TEKSTFRAGMENT >>
ECLI:NL:RBDHA:2023:14928

Rechtbank Den Haag

Datum uitspraak
29 september 2023
Publicatiedatum
5 oktober 2023
Zaaknummer
NL23.27235
Instantie
Rechtbank Den Haag
Type
Uitspraak
Procedures
  • Eerste aanleg - enkelvoudig
Rechters
  • M. Anker
Vindplaatsen
  • Rechtspraak.nl
AI samenvatting door LexboostAutomatisch gegenereerd

Beroep tegen niet in behandeling nemen asielaanvraag op grond van Dublinverordening

In deze zaak heeft de Rechtbank Den Haag op 27 september 2023 uitspraak gedaan in een beroep tegen het besluit van de staatssecretaris van Justitie en Veiligheid om de asielaanvraag van eiser niet in behandeling te nemen. De rechtbank heeft vastgesteld dat Kroatië verantwoordelijk is voor de behandeling van de asielaanvraag, aangezien eiser daar eerder verbleef en er een Eurodac-treffer is. De rechtbank heeft het beroep ongegrond verklaard, omdat eiser niet heeft aangetoond dat er in zijn geval redenen zijn om van het interstatelijk vertrouwensbeginsel af te wijken. Eiser heeft ook een beroep gedaan op artikel 17 van de Dublinverordening, maar de rechtbank oordeelde dat er geen aanleiding was voor de staatssecretaris om het asielverzoek zelf te behandelen. Eiser verzocht om aanhouding van de behandeling in verband met prejudiciële vragen aan het Hof van Justitie van de Europese Unie, maar dit verzoek werd afgewezen. De rechtbank concludeerde dat er geen proceskostenveroordeling nodig was. De uitspraak is openbaar gemaakt en er kan binnen een week hoger beroep worden ingesteld bij de Afdeling bestuursrechtspraak van de Raad van State.

OPDRACHTEN >>
(1) Beantwoord de volgende vragen over de uitspraak over de Dublinverordening:
(a) Wat is het zaaknummer van de uitspraak?
(b) Welk land is volgens de rechtbank verantwoordelijk voor de behandeling van de asielaanvraag?
(c) Bij welke instantie en binnen welke termijn kan hoger beroep worden ingesteld?
(2) Kun je de uitspraak over de Dublinverordening uitbreiden door verder te schrijven na de laatste zin?

[Records uit een verzameling]
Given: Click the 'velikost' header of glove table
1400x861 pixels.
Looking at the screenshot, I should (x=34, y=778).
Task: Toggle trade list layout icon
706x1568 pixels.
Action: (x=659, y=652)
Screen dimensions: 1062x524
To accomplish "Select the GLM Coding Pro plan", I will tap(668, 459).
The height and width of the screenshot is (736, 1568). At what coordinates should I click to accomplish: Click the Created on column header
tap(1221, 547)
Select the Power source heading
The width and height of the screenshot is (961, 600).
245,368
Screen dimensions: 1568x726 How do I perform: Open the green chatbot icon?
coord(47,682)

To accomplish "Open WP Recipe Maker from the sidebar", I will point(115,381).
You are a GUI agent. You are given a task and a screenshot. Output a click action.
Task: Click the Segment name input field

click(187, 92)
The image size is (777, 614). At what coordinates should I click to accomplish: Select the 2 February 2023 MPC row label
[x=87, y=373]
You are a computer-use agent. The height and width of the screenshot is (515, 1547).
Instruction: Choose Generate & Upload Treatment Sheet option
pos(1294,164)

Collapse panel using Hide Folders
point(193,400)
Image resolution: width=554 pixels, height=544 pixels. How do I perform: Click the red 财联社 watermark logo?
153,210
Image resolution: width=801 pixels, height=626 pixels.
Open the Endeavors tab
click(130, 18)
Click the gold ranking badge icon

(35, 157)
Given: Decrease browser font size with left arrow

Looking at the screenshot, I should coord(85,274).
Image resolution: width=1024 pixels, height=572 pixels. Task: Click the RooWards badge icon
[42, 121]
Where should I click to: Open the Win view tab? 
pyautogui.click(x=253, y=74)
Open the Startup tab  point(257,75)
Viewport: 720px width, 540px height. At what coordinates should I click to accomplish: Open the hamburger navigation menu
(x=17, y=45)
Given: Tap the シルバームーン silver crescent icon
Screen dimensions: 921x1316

ANTWOORDEN >>
(1)
(a) NL23.27235
(b) Kroatië
(c) Bij de Afdeling bestuursrechtspraak van de Raad van State, binnen een week

(2)
Uitspraak

RECHTBANK DEN HAAG

Zittingsplaats Middelburg
Bestuursrecht
zaaknummer: NL23.27235
proces-verbaal van de mondelinge uitspraak van de enkelvoudige kamer in de zaak tussen

[naam], eiser

V-nummer: [nummer]
(gemachtigde: mr. R. Deniz),
en

de staatssecretaris van Justitie en Veiligheid, verweerder

(gemachtigde: W. Epema).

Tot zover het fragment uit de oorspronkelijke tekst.